CNN  — 

Donald Trump enjoys a wide lead among likely Republican primary voters in Connecticut, while Hillary Clinton is the favored candidates for Democratic voters there, a new Quinnipiac University poll shows.

Coming off commanding victories in New York Tuesday, Trump and Clinton are now turning their attention to Connecticut and the four other Eastern states that hold their primaries on April 26. Trump won 60.5% of the vote in New York, while Clinton secured 57.9%.

READ: New York primary: 5 takeaways

In Connecticut, the billionaire businessman has the support of 48% of likely GOP voters, while Ohio Gov. John Kasich is supported by 28% and Texas Sen. Ted Cruz by 19%, according to the Quinnipiac poll, released Wednesday. Only 5% are undecided, but 25% of those who named a candidate said they may change their minds before the primary.

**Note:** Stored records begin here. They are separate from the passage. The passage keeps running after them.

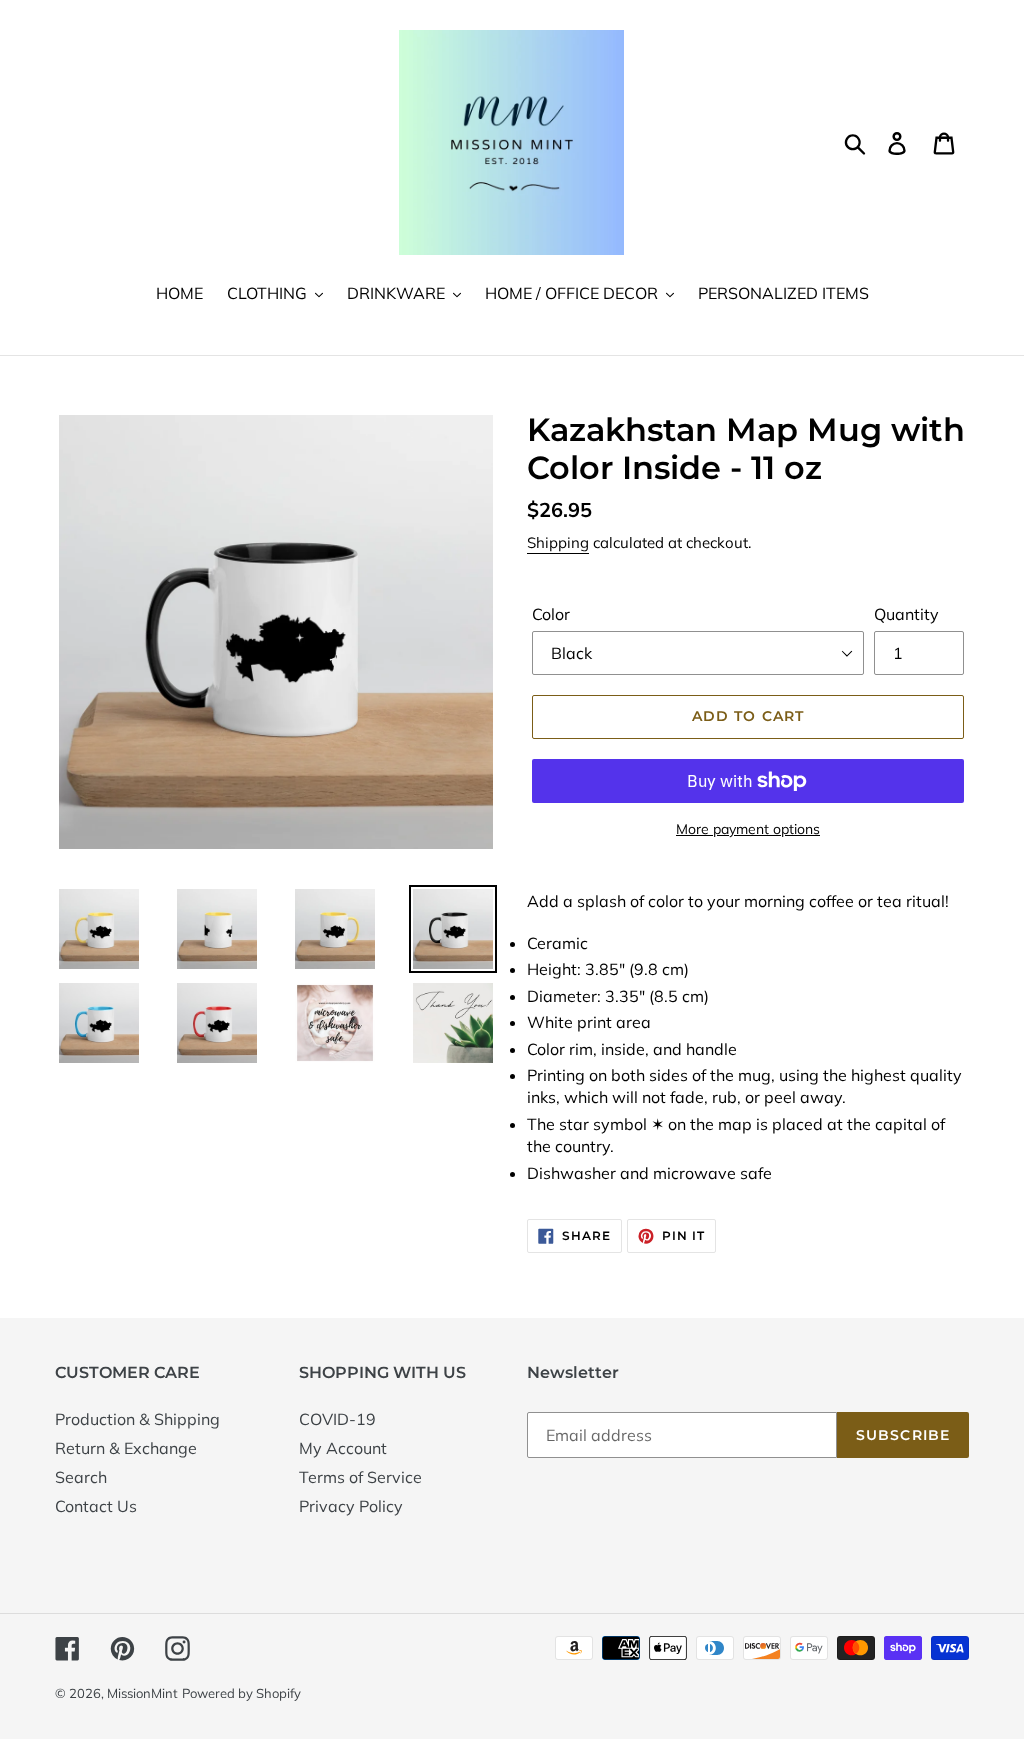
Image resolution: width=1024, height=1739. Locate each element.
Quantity (906, 614)
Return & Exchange (126, 1448)
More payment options (748, 829)
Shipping (558, 542)
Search (81, 1477)
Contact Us (96, 1506)
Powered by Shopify (241, 1693)
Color (551, 614)
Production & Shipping (137, 1419)
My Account (343, 1448)
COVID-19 (337, 1419)
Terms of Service (360, 1477)
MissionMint (142, 1693)
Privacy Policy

Nutmeg State Republicans want an outsider for president by a 59% to 33% margin, the polls shows, and among those who favor an outsider, 75% back Trump.

“Connecticut Republicans have gone for outsider candidates, such as (former Senate nominee) Linda McMahon and (former gubernatorial nominee) Tom Foley. They continue that trend with Donald Trump,” said Douglas Schwartz, Quinnipiac University’s poll director, in a memo accompanying the results.

Trump leads among both men and women, as well as residents with and without college degrees and those concerned about terrorism, the economy and government spending. Kasich is favored by voters aged 18 to 44, but Trump captures older respondents.

Read: Ted Cruz’s northeastern survival plan

The race is tighter among the Democrats, but Clinton holds a 51% to 42% lead over Vermont Sen. Bernie Sanders, with 6% undecided and 18% saying they may change their mind.

The former secretary of state has strong support from African-Americans, who back her 66% to 25% among likely Democratic voters. Women back Clinton 55% to 38%, but men give Sanders the edge by 50% to 45%.

Young voters overwhelmingly favor Sanders, by a 73% to 26% margin, while voters aged 35 and older remain solidly in Clinton’s corner.

Read: What’s next for Bernie Sanders?

Quinnipiac surveyed 823 likely Republican voters and 1,037 likely Democratic voters in Connecticut from April 12-18. The margin of error was plus or minus 3.4 percentage points for Republicans and plus or minus 3 percentage points for the Democrats.